Peluang Pasar Komoditas: CPO dan Nikel
Harga komoditas tahun lalu sudah menunjukkan normalisasi, dengan batu bara diperkirakan akan lebih lesu tahun depan. Namun, ada harapan pada komoditas lain seperti CPO dan nikel. CPO, yang naik 19,43% pada 2024, diperkirakan akan tetap berpotensi menguat di tahun depan, didorong oleh permintaan bahan bakar nabati dan kebijakan biodiesel domestik Indonesia.
Sementara itu, nikel yang mengalami penurunan harga pada 2023 masih berpotensi bangkit di 2025, terutama jika China mampu memulihkan perekonomiannya.
Bitcoin: Aset Pro-Kripto yang Meningkatkan Keuntungan
Di tengah ketidakpastian pasar, Bitcoin menjadi primadona investasi. Pro-Kripto-nya Donald Trump dan Kongres AS dapat mempercepat perkembangan ekosistem mata uang kripto di masa depan, menjadikan Bitcoin dan aset digital lainnya sebagai pilihan potensial.
Tantangan bagi Indonesia di 2024
Bagi Indonesia, dampak dari kebijakan AS, resesi global, dan harga komoditas yang tertekan menjadi tantangan besar. Meski sektor komoditas seperti CPO dan nikel masih memberi harapan, pasar saham domestik dan obligasi berpotensi tetap menghadapi tekanan sepanjang tahun ini.

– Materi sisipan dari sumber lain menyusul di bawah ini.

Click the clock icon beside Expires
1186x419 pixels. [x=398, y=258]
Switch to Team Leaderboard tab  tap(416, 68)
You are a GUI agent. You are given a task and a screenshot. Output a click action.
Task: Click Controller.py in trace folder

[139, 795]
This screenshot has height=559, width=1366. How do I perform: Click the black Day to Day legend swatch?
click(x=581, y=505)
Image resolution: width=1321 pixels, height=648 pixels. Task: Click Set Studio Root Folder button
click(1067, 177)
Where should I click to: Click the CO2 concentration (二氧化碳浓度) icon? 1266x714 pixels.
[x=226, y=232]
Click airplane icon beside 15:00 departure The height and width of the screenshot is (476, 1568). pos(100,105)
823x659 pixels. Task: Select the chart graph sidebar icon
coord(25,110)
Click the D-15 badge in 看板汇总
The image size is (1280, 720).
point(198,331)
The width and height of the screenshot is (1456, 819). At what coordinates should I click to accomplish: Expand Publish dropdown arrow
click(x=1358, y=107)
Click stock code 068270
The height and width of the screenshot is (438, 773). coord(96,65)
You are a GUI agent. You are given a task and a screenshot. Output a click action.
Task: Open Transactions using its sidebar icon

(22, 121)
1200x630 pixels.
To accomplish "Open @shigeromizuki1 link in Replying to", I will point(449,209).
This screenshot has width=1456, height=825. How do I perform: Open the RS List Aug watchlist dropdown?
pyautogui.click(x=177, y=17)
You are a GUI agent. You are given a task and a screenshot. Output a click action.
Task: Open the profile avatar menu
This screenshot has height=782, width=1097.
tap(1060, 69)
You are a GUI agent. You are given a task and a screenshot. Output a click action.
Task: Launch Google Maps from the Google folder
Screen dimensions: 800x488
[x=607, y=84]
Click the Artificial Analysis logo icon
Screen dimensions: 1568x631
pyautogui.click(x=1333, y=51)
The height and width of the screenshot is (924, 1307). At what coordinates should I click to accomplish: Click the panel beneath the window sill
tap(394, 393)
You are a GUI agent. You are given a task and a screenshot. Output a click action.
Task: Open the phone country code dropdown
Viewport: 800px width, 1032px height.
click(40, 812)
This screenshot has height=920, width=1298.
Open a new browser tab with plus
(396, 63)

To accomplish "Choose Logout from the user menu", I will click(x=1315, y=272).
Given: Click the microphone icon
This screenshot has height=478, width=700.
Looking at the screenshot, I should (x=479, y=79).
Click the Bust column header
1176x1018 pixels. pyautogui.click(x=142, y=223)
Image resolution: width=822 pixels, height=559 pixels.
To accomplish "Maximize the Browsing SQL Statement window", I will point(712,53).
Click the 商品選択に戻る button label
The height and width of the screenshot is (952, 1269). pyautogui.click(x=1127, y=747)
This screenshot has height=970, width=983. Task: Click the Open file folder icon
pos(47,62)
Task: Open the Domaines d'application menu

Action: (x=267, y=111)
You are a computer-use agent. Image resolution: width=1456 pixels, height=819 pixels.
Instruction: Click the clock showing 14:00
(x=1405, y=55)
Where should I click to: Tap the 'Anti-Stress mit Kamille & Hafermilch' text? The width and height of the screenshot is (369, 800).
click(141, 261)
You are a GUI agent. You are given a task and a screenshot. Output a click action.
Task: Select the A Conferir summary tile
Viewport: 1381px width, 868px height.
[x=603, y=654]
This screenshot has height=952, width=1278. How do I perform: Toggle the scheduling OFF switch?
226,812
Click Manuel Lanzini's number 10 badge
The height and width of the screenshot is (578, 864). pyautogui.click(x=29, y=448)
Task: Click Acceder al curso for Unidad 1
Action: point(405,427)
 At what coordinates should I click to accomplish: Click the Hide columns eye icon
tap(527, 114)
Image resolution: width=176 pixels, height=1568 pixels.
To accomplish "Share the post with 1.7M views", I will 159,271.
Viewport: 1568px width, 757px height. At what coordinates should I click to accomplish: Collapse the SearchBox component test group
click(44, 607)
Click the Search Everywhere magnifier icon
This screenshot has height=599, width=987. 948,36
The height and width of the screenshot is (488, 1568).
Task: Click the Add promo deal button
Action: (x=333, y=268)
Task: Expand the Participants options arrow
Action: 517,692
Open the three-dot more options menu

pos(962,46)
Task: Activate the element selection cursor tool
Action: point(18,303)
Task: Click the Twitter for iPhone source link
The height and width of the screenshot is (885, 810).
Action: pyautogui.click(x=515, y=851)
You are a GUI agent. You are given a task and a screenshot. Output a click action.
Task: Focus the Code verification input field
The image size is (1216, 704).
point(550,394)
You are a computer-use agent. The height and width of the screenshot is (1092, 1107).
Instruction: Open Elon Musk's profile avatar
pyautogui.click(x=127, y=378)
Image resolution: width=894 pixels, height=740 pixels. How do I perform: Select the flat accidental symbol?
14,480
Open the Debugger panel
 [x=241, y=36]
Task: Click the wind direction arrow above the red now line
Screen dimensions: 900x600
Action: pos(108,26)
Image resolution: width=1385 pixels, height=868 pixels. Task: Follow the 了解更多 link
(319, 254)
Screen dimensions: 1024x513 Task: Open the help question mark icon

Strategi Investasi Jangka Pendek Bisa Lebih Menguntungkan
Melihat pergerakan pasar yang diprediksi penuh volatilitas, para investor mungkin perlu mempertimbangkan strategi investasi jangka pendek agar dapat memaksimalkan potensi keuntungan. Hal ini penting untuk menghadapinya dengan penuh kewaspadaan.
Disclaimer:
Artikel ini bukan merupakan ajakan untuk berinvestasi atau membeli aset tertentu. Keputusan investasi yang diambil oleh pembaca sepenuhnya menjadi tanggung jawab individu, termasuk segala risiko yang ada.